Your instructions. In the news report below about the church envelope scam, copy everything from "In a statement a" down to "the past day." word for word.

Passage for review.
◇ ◇ ◇
Scammers are targeting vulnerable people by offering to collect church envelopes containing money, the Catholic Church has warned.
The Diocese of Down and Connor in Northern Ireland said it has become aware of the fraudulent scam targeting vulnerable people within its parishes.
In a statement, a spokesman said that "unscrupulous individuals" are calling with vulnerable people and offering to take their weekly parish envelopes to the church and also offering to do their shopping but demanding cash up-front.
In a statement a spokesman for the Diocese said: "These fraudulent scams are criminal and have been reported by the diocese to the PSNI.
"The Diocese of Down and Connor would encourage all people, and particularly families of vulnerable adults, to be vigilant to such criminal activity.
"All such unsolicited approaches should be reported to the PSNI.
"In line with the Government's 'stay at home' and social distancing policies, parish envelopes will not be collected at this time.
"Parishioners who choose to use their weekly envelopes as normal, should retain their envelopes and, once Government policy allows, the parish will arrange to safely collect them."
On Sunday, the Public Health Agency said that another person has died with coronavirus in Northern Ireland in the past day.
It brings the total number of confirmed deaths in hospital settings in the region to 194.
The total number of people who have tested positive for the virus in Northern Ireland is now 2,645, a rise of 159.
The full death toll is likely to be higher after official statistics published on Friday showed the figures are around a third higher than previously reported.
The disparity is due to differences in how the statistics are gathered.
Meanwhile, SDLP leader Colum Eastwood said recent reports over the UK Government's handling of Covid-19 raise "very serious questions".
The MP for Foyle said complacency will cost lives and cannot be replicated in Northern Ireland.
He said: "The response to the coronavirus crisis isn't a sectarian political issue.
"It isn't a matter of scoring points, it's about saving lives.
"Reports about the British Government's complacency, however, leave very serious questions about crisis coordination across these islands.
"The SDLP is committed to constructively working with all parties in the Executive as well as the British and Irish Governments to manage our response to Covid-19 and save as many lives as possible.
"That is not a blank cheque for anyone to operate free from scrutiny when the stakes are so high.
"There is simply no margin for error."
He added: "The SDLP, working closely with the other Westminster opposition parties, will hold the British Government to account.
"In the Executive, we will work hard to make the case for a bespoke strategy for testing and tracing on this island that avoids the mistakes other administrations have made.
"Our primary focus remains preventing transmission of this virus and saving lives."
◇ ◇ ◇
Entries supplied.
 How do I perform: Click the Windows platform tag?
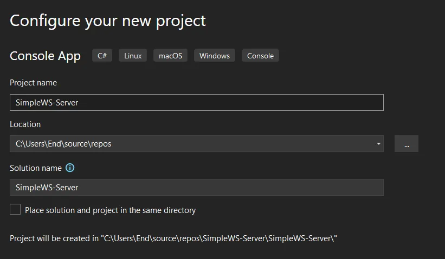tap(215, 56)
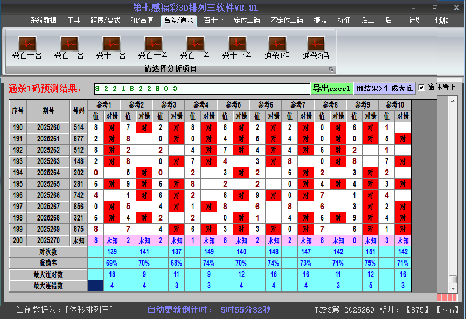Switch to the 跨度/复式 tab
This screenshot has height=319, width=466.
105,20
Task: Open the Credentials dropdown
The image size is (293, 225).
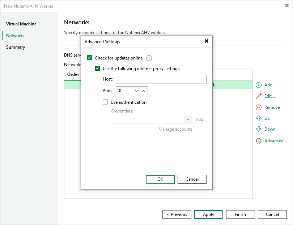Action: coord(188,119)
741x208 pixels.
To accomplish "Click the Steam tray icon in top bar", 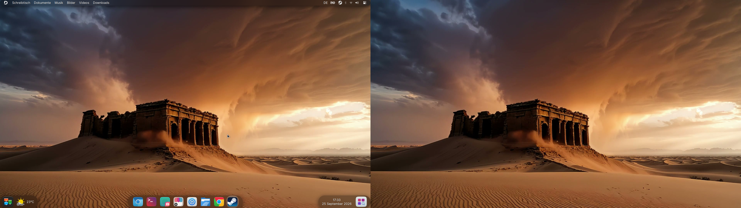I will tap(340, 3).
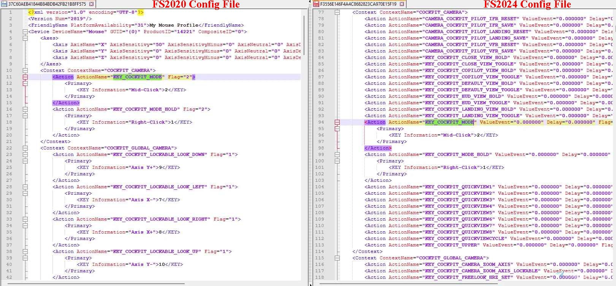Select the F3556E146F4A4C8682823CA970E15F19 tab

point(358,4)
◇ ◇ ◇
Output of the exercise.
In a statement a spokesman for the Diocese said: "These fraudulent scams are criminal and have been reported by the diocese to the PSNI.
"The Diocese of Down and Connor would encourage all people, and particularly families of vulnerable adults, to be vigilant to such criminal activity.
"All such unsolicited approaches should be reported to the PSNI.
"In line with the Government's 'stay at home' and social distancing policies, parish envelopes will not be collected at this time.
"Parishioners who choose to use their weekly envelopes as normal, should retain their envelopes and, once Government policy allows, the parish will arrange to safely collect them."
On Sunday, the Public Health Agency said that another person has died with coronavirus in Northern Ireland in the past day.